A decorative girl, you know. She wanted to be the wife of a great man…. Well, we didn’t get along. There was an honest streak in me somewhere which hated deception. I couldn’t play the part of “brilliant” young poet with any success.

She was at me all the while to write more of the same thing. And I didn’t want to. The difference between the “great” man I was supposed to be and the sick child I really was, began to torture. I knew I oughtn’t to go on any further if I wanted to do anything real.

Then one night we had an “artistic” dinner.

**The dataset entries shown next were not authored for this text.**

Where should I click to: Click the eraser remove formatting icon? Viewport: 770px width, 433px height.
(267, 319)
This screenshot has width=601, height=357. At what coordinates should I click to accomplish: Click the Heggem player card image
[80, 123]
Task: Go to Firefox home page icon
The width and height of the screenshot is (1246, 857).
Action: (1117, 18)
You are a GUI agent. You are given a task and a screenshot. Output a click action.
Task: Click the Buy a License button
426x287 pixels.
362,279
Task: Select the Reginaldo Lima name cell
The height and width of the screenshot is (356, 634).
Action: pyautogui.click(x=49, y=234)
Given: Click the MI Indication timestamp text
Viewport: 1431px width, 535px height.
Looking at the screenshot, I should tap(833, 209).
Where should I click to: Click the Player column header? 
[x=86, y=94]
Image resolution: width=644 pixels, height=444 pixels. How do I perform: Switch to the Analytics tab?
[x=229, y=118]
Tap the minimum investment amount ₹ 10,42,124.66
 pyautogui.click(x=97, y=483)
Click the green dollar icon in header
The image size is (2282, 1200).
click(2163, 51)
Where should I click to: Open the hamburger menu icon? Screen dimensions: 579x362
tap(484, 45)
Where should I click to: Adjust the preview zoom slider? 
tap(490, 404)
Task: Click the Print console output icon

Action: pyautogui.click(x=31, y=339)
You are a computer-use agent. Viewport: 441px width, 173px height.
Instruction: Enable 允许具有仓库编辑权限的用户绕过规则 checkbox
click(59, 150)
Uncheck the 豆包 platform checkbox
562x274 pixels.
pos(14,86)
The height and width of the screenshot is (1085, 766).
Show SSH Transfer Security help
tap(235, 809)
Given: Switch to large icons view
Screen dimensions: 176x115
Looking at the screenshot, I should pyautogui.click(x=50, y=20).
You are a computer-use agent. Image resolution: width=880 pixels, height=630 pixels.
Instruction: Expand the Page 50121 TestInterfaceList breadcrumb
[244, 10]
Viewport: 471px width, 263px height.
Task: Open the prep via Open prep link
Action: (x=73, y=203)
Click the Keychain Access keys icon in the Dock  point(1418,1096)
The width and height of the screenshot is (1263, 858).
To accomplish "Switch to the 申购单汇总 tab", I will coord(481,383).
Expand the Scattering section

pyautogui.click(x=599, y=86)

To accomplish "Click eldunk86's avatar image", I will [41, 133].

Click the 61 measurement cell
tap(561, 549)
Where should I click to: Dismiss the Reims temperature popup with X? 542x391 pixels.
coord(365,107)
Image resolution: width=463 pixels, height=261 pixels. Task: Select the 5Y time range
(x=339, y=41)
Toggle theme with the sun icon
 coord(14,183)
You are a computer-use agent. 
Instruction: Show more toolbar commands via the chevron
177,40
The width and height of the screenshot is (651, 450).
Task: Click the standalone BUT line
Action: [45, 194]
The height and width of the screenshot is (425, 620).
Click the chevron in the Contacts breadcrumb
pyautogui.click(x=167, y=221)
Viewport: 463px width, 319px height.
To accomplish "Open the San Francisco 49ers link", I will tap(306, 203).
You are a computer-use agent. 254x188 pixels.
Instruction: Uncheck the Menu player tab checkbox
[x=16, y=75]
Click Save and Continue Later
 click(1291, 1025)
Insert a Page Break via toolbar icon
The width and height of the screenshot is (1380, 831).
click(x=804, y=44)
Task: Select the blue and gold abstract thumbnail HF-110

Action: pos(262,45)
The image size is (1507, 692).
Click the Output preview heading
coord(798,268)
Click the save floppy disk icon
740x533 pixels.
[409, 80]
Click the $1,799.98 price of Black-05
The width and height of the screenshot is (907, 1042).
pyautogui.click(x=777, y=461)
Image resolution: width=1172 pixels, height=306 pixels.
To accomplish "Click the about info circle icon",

My wife had gotten hold of a famous English poet, and through him a publisher. The publisher was her real game. I drank champagne before dinner so as to be “brilliant.” I was.

And before I realized it, Norah had secured a promise from the publisher to bring out a book of plays. I remember she said it was practically finished. But it wasn’t, only the one, and I hated that. But I sat down conscientiously to write the book that she, and apparently all the world that counted, expected me to write.

Well, I couldn’t write it. Not a blessed word! Something inside me refused to work. And there I was. In a month or so she began to ask about it. Norah thought I ought to turn them out while she waited. I walked up and down the park one afternoon wondering what to tell her….

And when I realized that either she would never understand or would despise me, I grew desperate. I wrote her a note, full of fine phrases about “incompatibility,” her “unapproachable ideals,” the “soul’s need of freedom”—things she would understand and wear a heroic attitude about—and fled.

I came here…. In a few months I was quite forgotten. That was one of the healthful things I learned. Well, I was a wreck when I came here, I wanted only to lie down under a tree…. And there it was, under that tree yonder, my salvation came.

Hunger. That was my salvation. Simple, elemental, unescapable appetite. You see I had no servant, no one at all. So I had to get up and work to prepare my food…. It was very strange. Compared with this life, my life before had been like living in a locked box.

Some one to do everything for me except think, and consequently I thought too much. But here the very fact of life was brought home to me. I spent weeks working about the house and grounds on the common necessities.

By the time winter came on the place was fit to live in—and I was enjoying life. All the “brilliance” had faded away; I was as simple as a blade of grass. For a year I didn’t write a word. I had the courage to wait for the real thing, nobody pestering me to be a “genius”!

Some day you may read that first book. People said I had re-discovered the virtue of humility. I had.